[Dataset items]

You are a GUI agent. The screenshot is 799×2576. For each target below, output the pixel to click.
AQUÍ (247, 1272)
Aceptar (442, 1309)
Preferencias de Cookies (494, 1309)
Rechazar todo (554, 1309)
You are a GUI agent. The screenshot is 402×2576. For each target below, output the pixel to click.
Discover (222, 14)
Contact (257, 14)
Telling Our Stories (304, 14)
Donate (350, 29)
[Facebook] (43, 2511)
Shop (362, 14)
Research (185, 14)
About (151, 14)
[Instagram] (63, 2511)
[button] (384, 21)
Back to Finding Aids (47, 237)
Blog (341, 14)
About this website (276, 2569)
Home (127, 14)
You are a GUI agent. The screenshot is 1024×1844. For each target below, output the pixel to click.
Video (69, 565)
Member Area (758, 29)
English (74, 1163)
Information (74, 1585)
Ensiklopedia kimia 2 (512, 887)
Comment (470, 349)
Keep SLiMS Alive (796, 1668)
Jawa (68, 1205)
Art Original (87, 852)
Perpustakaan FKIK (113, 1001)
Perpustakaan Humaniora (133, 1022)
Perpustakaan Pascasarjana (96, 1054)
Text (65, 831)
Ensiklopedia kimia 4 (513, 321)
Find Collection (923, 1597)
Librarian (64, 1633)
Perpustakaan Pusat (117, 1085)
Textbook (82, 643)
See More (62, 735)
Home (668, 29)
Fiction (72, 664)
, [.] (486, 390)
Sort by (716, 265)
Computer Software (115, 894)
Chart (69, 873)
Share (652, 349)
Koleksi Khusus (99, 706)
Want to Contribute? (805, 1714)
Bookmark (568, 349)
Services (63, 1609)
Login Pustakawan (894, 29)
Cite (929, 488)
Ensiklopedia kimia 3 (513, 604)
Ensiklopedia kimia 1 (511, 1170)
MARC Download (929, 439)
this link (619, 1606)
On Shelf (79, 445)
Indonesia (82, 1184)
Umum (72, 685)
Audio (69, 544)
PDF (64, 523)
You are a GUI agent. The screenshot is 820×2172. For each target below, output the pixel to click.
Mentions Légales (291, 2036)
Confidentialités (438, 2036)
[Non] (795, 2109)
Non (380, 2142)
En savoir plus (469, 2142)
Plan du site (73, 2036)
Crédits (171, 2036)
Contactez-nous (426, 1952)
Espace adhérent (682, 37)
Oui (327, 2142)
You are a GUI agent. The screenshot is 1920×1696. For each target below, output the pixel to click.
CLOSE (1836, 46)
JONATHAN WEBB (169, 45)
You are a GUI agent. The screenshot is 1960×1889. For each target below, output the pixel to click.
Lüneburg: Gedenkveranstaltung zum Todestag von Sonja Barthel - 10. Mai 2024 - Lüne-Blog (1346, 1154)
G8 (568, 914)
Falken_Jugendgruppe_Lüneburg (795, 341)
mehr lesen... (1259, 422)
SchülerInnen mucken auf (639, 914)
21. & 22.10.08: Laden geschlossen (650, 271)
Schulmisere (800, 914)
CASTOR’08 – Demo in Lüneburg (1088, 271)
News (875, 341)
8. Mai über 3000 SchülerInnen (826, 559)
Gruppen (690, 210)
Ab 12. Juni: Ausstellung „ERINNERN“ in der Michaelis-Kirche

### What the task asks:
When the line containing "You are a GUI agent. The screenshot is 402×2576." is reached, include it and stop. Until then, output each line of the entries exactly as given, starting from the first.

### Written response:
You are a GUI agent. The screenshot is 799×2576. For each target below, output the pixel to click.
AQUÍ (247, 1272)
Aceptar (442, 1309)
Preferencias de Cookies (494, 1309)
Rechazar todo (554, 1309)
You are a GUI agent. The screenshot is 402×2576. For each target below, output the pixel to click.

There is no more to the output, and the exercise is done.